**Problem description**
Starting at the line with "Task: Select sidebar" and stopping at the final line, retype the data below exactly; do not carry over any pictures.
##### Listed records
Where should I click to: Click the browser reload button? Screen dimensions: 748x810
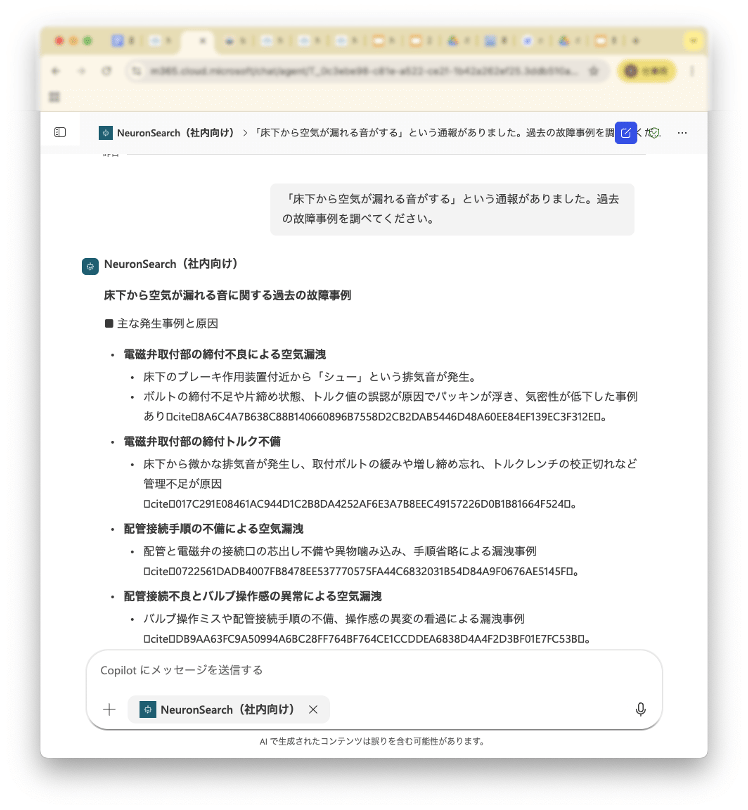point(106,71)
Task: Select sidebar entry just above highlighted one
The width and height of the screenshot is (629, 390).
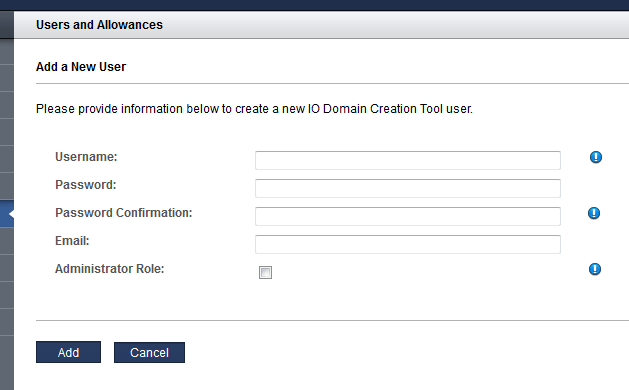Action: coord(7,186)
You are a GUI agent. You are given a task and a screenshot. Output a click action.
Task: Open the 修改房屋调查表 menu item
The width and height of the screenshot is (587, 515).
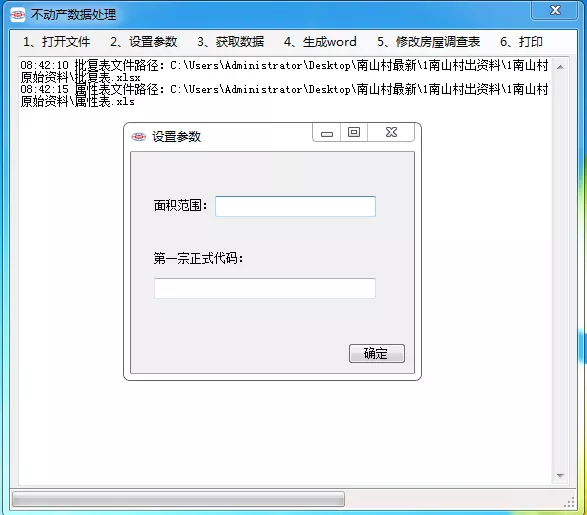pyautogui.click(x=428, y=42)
##########
**Exercise result**
Task: Select sidebar entry just above highlighted one
The width and height of the screenshot is (629, 390).
Action: coord(7,186)
You are a GUI agent. You are given a task and a screenshot. Output a click action.
Task: Open the 修改房屋调查表 menu item
The width and height of the screenshot is (587, 515).
pyautogui.click(x=428, y=42)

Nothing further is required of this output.